Space savers are banned in the South End.Sean Proctor/Globe Staff/Sean Proctor

Neighborhood leaders around downtown Boston want to do away with parking space savers once and for all, following a severe winter marked by feuds and vandalism as shovelers reserved spots well beyond the city’s traditional two-day grace period.

Members of the Alliance of Downtown Civic Organizations, which represents nine communities, want to follow the lead of the South End, which this winter prohibited the use of cones, barrels, chairs, and other objects to reserve cleared spaces after snowstorms.

“We are going to join together and write a single letter to the mayor, requesting the city refuse to recognize space savers of any kind for any reason in the downtown area going forward, and ask that if people leave stuff out it be treated as abandoned property,” said Ford Cavallari, president of the North End Waterfront Residents’ Association.


Because of the historic snowfall this winter, Mayor Martin J. Walsh allowed space savers to remain in place longer than the unwritten 48-hour rule.

Even weeks after Walsh ordered space savers removed amid warming temperatures, they still dot the streets in some neighborhoods.

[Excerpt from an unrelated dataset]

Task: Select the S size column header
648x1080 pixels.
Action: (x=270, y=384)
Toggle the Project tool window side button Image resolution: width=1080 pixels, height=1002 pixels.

The group wants an all-encompassing ban in the area bordered by the Charles River to the north; Boston Harbor to the east; Fort Point Channel to the south; and Massachusetts Avenue to the west, according to a proposed resolution.

It would also include the Fenway neighborhood

The neighborhood leaders of the downtown coalition agree on the proposal, but will take it back to their individual neighborhood groups for review before sending it to the mayor.

Two groups — the North End association and the Fenway Civic Association — have already individually voted in favor of the ban.

The Bay Village Neighborhood Association will discuss it in two weeks, and groups in Chinatown, Back Bay, and the West End are slated to vote soon.


Cavallari said he expects all votes to be tallied by the end of April, at which point if there is considerable support the resolution will be sent to Walsh’s administration.

With the city’s support, the South End became the first neighborhood to put an end to the reservation of public spots this year. Trash collectors were directed to pick up any space savers they saw.

Cavallari and others want to replicate that program elsewhere. Walsh’s office had no comment on the latest proposal.

“We think objects left in the street should be removed and people should treat parking as we always do,” Cavallari said. “We don’t think they should happen at all.”